Paris gibi "yürünen bir şehirde" iseniz her köşe başında kolayca tetikçinin giydiği türden bir şeyi bulabileceğiniz mağazalar bulabilirsiniz. Amerika Birleşik Devletleri'nde bu JoS. A. Bank, Hugo Boss gibi mağazalardır. İddialı olmamalı, üzerlerinde logo bulunmamalı. Mesela JoS. A. Bank sonsuza kadar var olacak zamansız bir erkek mağazasıdır. İçeride Oxford gömlekleri, ceketler, trençkotları var. Mesela benim babam da oradan alışveriş yapıyor.
Tetikçinin böyle giyinmesinin amacı ortama uyum sağlamak mı, yoksa öne çıkmak mı? Çünkü filmde kalabalık havalimanlarında, birisi "Katil hangisi?" dediğinde insanların "Şu güneş gözlüklü ve kova şapkalı tuhaf adam" diyebileceği sahneler var.
Bu izleyenin yorumuna bağlı. Paris için moodboard yapmaya başladığımda çıkış noktam şuydu: David'in onu siyahlar içinde görmek istemediğini biliyorum. "Kötü" görünmesine de gerek yok. Bu yüzden onun için başlangıçta bu sezon için trend olan renkleri düşündüm: Bej tonları, ten rengi ve kahverengi. Ekibim her şehirde dolaştı ve ne giydiğini fotoğrafladı. David, benim genellikle yaptığım gibi kolajlar yerine, tek görselli moodboard seviyor. Yumurta kabuğu veya çimento renginde bir chino pantolon istiyordu, bu yüzden katil bir şekilde öne çıkıyor. Biz de stili belirlemeye Paris'le başladık ve oradan devam ettik.
Yani biraz farklı görünmesi gerekiyordu?
Paris'te onun tuhaf görünmesi gerektiğini düşündüm. "Neden bu kadar açık renkler giyiyor? Belli ki buralı değil" dedirtmeliydi, çünkü kimse onunla konuşmak istemiyor.

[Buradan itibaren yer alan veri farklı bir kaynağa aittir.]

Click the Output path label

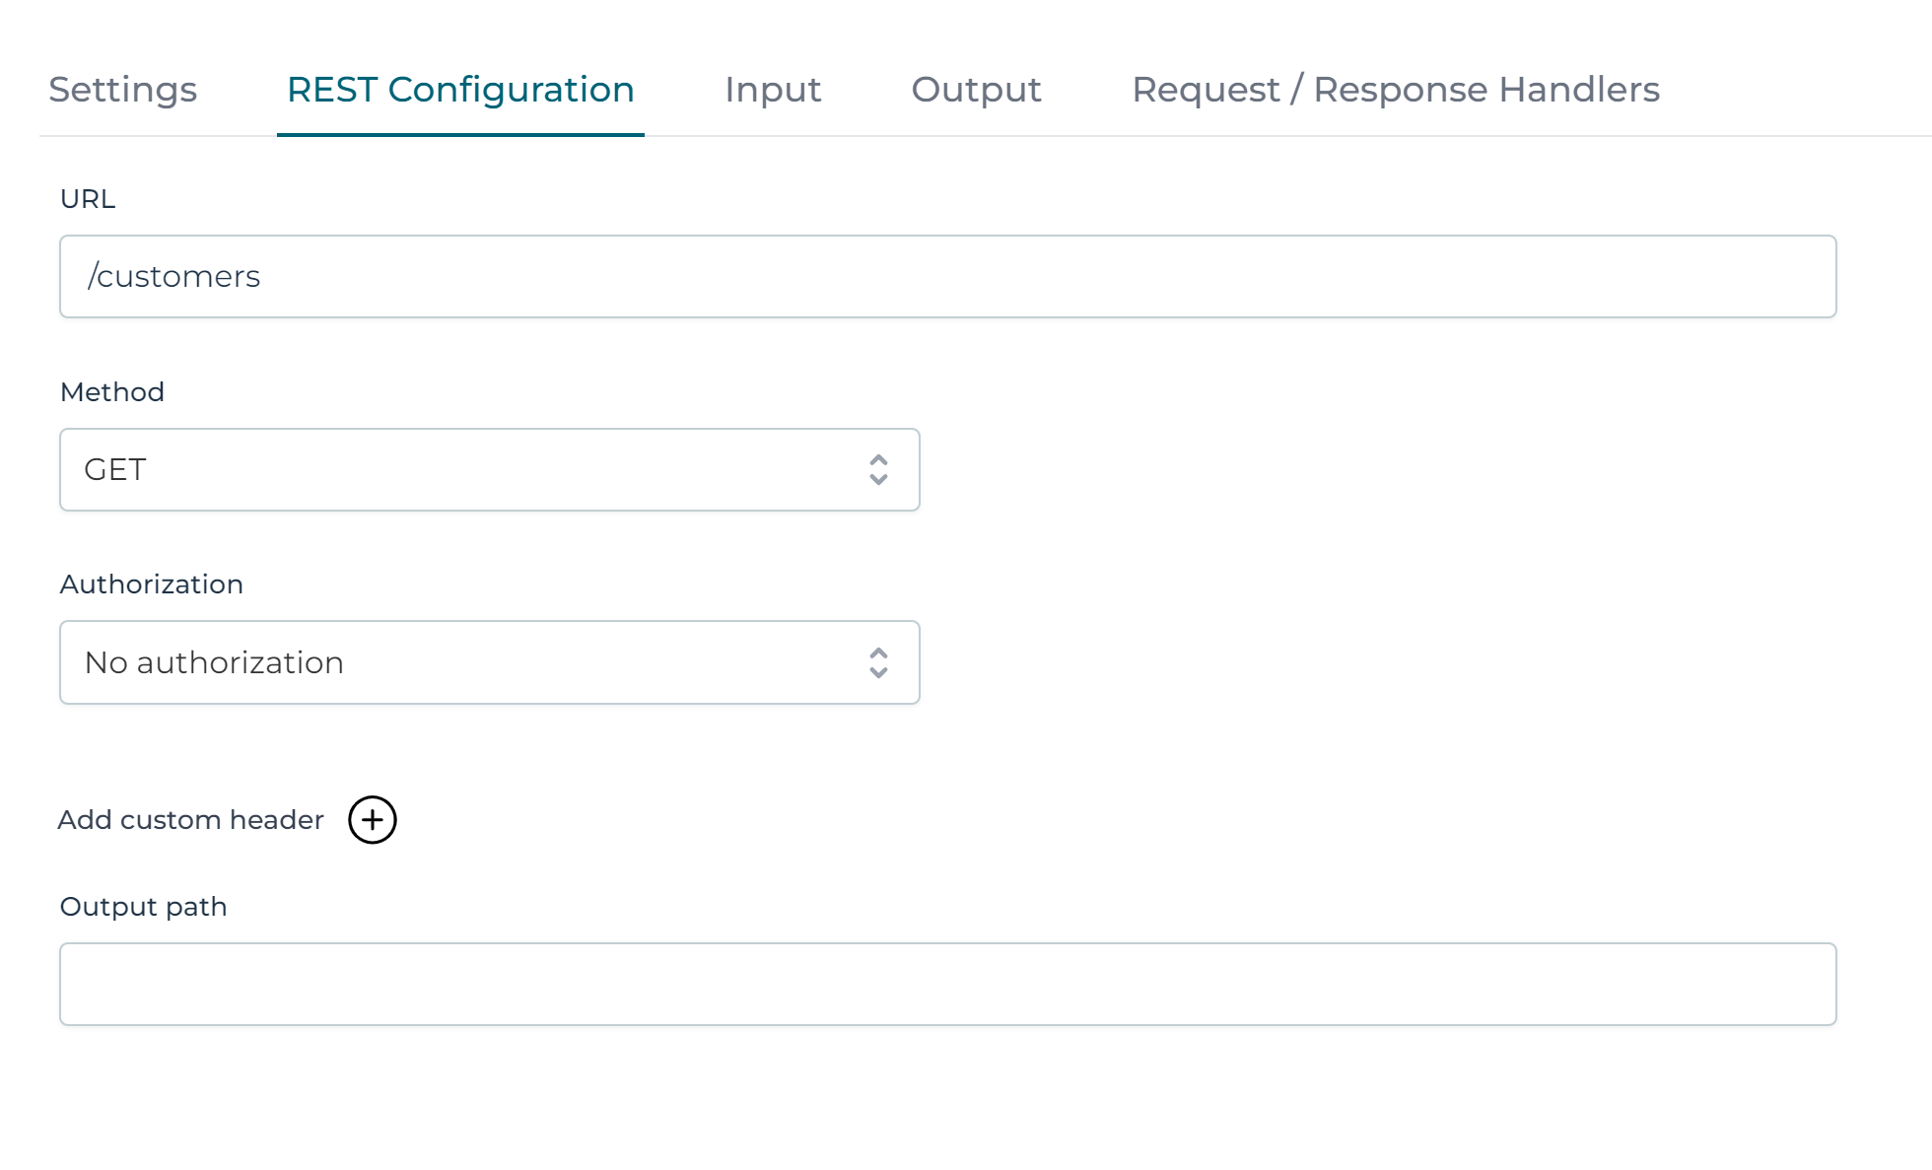tap(143, 906)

Tarzı babaların tarzına benzetildi. Öyleyse bu bir iltifat mı?
Evet öyle. Biz de bunu istedik. David daha önce baba vibe'ından bahsetmişti. Mesela bir babanın spor ayakkabıları. Skechers'ı gerçekten istiyordu çünkü tüm dünyada babaların tercih ettiği bir ayakkabı. Ayrıca Kuzey Amerika'daki tüm şapka mağazalarını gezdik. Sonunda internette bir ordu için üretilmiş üretim fazlası ürünlerin olduğu bir mağazada yer alan, 30'lu paketler halinde satılan pamuklu-polyester kova şapkayı bulduk.
The Postman Always Rings Twice (1981)’taki Jack Nicholson, Absence of Malice (1981)’teki Paul Newman, Blood Diamond (2006)’daki Leonardo DiCaprio...

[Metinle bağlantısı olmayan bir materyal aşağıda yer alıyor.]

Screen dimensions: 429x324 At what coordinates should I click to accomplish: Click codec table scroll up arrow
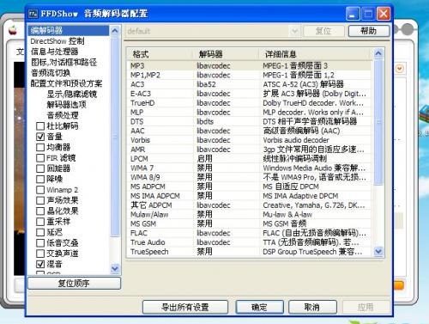click(378, 53)
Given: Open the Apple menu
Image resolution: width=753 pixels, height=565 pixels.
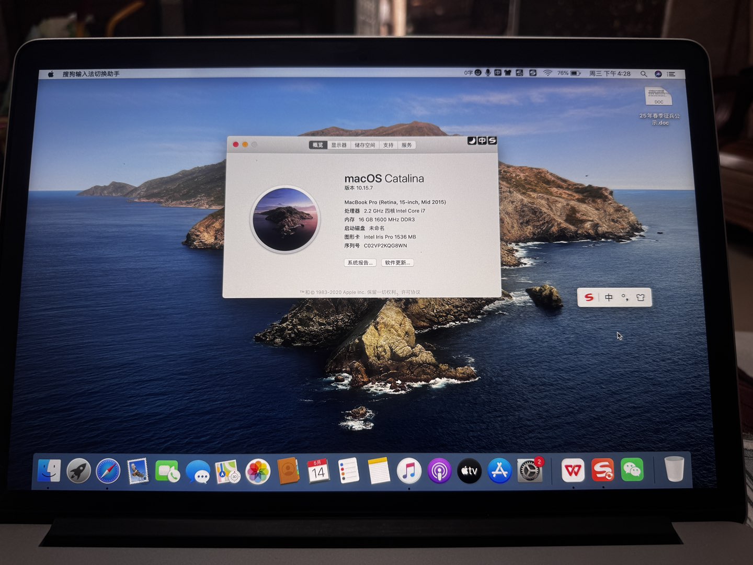Looking at the screenshot, I should pos(51,74).
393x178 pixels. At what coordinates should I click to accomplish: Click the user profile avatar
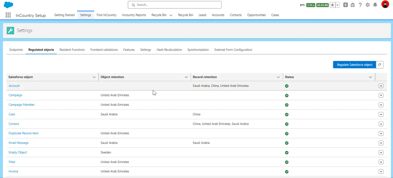385,5
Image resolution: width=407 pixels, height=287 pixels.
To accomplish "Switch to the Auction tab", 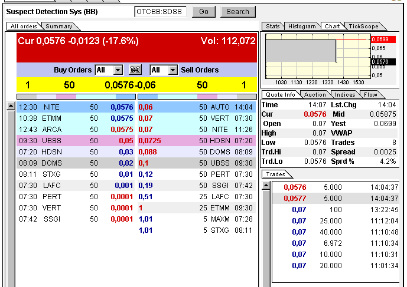I will (x=315, y=94).
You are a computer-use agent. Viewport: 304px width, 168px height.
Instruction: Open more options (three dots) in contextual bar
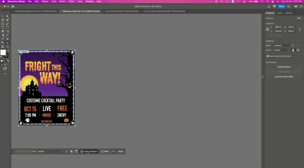pos(113,151)
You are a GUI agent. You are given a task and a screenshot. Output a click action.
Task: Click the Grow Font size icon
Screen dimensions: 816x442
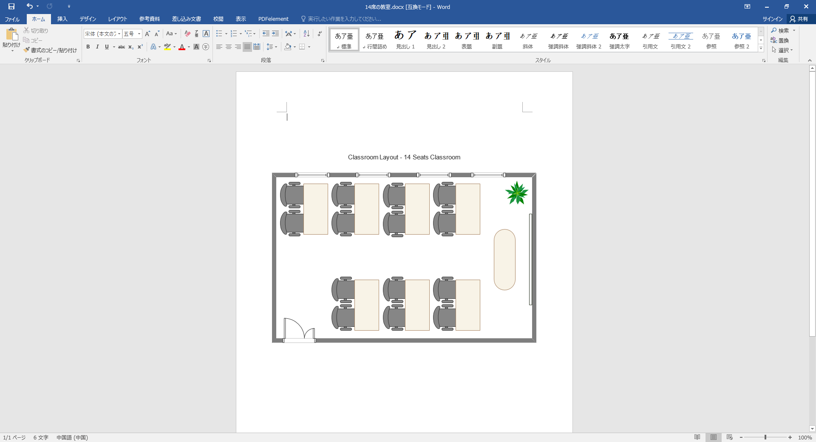click(147, 34)
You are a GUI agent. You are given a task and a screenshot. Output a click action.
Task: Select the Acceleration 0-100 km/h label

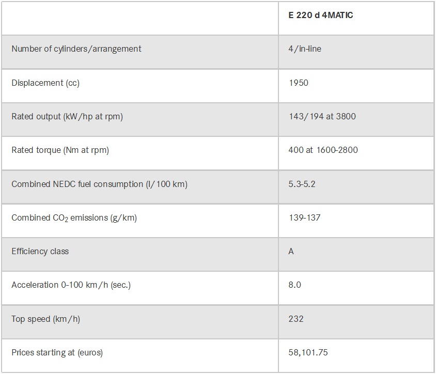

Fotoğraf: Alamy / Leonardo DiCaprio, Blood Diamond, 2006
Artık internette The Killer Michael Fassbender ceketi satan fırsatçı satıcılar bile var.
Bunu görmemiştim! Bu her kostüm tasarımcısının hayalidir, öyle değil mi? Gelecek Cadılar Bayramı'nda Michael gibi giyinen insanlar da ortaya çıkarsa jübilemi yapabilirim.

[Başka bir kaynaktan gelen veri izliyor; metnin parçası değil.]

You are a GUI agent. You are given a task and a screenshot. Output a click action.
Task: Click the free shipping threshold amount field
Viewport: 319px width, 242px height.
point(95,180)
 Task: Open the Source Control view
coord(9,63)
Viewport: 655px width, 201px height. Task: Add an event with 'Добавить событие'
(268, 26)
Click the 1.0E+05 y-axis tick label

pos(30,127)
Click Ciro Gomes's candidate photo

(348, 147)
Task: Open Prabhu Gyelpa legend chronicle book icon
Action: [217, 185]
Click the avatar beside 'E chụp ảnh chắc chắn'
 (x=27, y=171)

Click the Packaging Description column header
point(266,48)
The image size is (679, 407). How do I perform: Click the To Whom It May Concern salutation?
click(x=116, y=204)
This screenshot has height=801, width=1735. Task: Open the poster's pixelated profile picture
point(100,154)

Şimdi moodboard'unda yer alan bazı insanlar hakkında konuşalım. The Postman Always Rings Twice (1981)'taki Jack Nicholson, Absence of Malice (1981)'teki Paul Newman, Blood Diamond (2006)'daki Leonardo DiCaprio... Bu karakterleri seçme nedenin neydi?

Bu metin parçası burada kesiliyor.